Les réseaux médiatiques constituent l’épine dorsale de Walt Disney Co. ESPN à elle seule compose trois quarts des ventes des réseaux. Les réseaux médiatiques permettent de résorber en grande partie les droits de diffusion toujours plus élevés à travers leurs abonnés. Si Disney est confrontée à des pertes d’argent dans les diffusions télévisuelles d’une part, les programmations relatives à la LNF lui garantissent des revenus récurrents d’autre part. Les retransmissions d’évènements sportifs renforcent la fidélité des consommateurs, donc l’audience et au final les revenus publicitaires.
Les marges opérationnelles de Disney se portent bien. Elles lui permettent de digérer des déconvenues dans son secteur cinéma. La dépréciation du film « The Lone Ranger » va se chiffrer pour Disney à 180 millions de dollars. À l’opposé, un film bien classé au box-office engendre un revenu immédiat de 1,2 à 1,5 milliard de dollars.
Forces et faiblesses, analyse fondamentale:
Forces:
- L’exposition dont bénéficie Walt Disney à travers ses entreprises (parcs de loisirs) la dote d’un caractère cyclique tardif.
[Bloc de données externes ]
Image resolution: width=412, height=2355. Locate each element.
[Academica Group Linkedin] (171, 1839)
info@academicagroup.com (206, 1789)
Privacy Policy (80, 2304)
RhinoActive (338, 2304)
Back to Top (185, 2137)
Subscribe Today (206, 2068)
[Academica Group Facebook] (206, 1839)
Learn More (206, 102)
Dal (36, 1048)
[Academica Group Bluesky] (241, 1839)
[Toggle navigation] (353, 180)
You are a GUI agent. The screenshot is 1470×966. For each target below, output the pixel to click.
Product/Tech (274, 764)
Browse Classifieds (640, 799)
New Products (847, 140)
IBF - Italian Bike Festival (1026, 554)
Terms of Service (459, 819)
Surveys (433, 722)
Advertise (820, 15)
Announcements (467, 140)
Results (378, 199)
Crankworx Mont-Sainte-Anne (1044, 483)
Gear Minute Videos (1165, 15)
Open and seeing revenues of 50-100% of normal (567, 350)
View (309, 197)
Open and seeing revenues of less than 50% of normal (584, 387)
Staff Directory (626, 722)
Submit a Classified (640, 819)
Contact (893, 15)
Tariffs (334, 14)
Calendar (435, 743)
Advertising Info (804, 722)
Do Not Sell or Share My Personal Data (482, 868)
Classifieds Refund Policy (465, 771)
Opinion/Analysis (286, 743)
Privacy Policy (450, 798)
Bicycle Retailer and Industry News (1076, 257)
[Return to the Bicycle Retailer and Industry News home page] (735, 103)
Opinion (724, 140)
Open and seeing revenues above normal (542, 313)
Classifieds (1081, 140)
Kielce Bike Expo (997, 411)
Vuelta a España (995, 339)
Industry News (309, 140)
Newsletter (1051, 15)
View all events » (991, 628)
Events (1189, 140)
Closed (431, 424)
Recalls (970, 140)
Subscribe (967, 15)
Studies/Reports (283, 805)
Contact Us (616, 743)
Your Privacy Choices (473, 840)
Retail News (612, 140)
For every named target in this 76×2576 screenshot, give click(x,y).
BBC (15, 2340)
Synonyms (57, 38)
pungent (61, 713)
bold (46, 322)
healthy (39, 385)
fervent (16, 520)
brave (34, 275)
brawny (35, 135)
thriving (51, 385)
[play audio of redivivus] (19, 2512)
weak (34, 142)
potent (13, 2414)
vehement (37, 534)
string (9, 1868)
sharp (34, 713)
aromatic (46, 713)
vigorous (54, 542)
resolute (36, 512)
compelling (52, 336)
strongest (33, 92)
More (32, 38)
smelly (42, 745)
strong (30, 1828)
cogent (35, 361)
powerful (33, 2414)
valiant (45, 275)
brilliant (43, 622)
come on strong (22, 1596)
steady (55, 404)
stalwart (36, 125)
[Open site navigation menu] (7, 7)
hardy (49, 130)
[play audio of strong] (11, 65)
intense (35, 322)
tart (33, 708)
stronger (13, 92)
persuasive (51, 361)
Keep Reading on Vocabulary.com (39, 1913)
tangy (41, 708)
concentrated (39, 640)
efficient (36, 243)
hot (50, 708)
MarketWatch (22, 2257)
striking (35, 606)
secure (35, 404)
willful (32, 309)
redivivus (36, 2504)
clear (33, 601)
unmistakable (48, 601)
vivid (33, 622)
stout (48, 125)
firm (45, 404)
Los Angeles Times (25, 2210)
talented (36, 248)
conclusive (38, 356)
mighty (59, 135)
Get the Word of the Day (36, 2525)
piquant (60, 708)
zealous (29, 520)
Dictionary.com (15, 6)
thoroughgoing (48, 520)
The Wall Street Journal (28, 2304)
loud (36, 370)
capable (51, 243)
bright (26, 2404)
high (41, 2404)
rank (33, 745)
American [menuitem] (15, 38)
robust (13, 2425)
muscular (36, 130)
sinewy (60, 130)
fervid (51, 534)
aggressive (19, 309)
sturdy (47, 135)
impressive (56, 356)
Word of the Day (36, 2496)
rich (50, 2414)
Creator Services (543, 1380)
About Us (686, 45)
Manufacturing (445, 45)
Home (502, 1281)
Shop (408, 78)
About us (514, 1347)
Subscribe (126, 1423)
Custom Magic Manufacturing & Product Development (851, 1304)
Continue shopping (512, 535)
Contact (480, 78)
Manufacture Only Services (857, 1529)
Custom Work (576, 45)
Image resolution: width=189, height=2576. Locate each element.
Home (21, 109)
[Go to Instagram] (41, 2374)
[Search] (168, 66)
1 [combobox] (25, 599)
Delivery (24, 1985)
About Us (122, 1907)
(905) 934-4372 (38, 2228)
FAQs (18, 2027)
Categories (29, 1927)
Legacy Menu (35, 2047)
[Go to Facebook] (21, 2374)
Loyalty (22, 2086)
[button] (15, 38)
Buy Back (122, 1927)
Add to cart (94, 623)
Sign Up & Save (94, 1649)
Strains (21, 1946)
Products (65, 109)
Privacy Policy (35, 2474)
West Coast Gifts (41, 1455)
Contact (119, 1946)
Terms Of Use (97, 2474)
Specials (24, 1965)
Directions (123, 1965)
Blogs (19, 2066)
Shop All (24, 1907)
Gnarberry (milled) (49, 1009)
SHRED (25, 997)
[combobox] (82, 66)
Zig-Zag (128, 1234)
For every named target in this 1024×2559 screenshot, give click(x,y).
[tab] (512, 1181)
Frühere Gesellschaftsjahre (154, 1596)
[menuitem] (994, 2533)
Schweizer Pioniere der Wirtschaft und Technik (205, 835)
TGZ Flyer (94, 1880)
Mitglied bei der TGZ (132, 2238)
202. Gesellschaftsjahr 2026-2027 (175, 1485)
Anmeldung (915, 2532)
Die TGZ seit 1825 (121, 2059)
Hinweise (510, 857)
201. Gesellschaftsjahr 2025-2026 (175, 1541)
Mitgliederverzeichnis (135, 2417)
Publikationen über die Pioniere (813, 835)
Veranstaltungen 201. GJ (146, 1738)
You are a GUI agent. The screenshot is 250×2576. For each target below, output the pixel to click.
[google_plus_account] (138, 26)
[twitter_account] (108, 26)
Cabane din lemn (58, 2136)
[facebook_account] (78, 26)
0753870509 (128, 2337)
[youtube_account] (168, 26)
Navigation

- Les studios Pixar, créateurs de films d’animation, appartiennent à Disney.
- Dans l’activité de production d’animations, c’est le vainqueur qui rafle la mise.
- Disney dispose d’une bibliothèque importante de films. Il s’agit d’un atout essentiel pour elle, qui lui procure des revenus récurrents.
- Les parcs à thème constituent une activité particulière. Il est quasi impossible d’obtenir un niveau cohérent de satisfaction client pour un même produit.
Faiblesses:
- Les concurrents s’invitent sur le marché avec des films aux parts distributeurs plus faibles.
- La technologie requise pour produire des films d’animation est coûteuse. Elle exige des taux de renouvellements bien au-dessus de la moyenne.
- La réussite de Pixar repose sur une seule personne : John Lasseter,
- La plus petite unité de Disney (les outils interactifs) est déficitaire. Disney va-t-elle continuer à entretenir cette division,
- Disney peut être rapprochée des biens de consommation courants. Ainsi, elle évolue sous le coup des sentiments des consommateurs et des payes.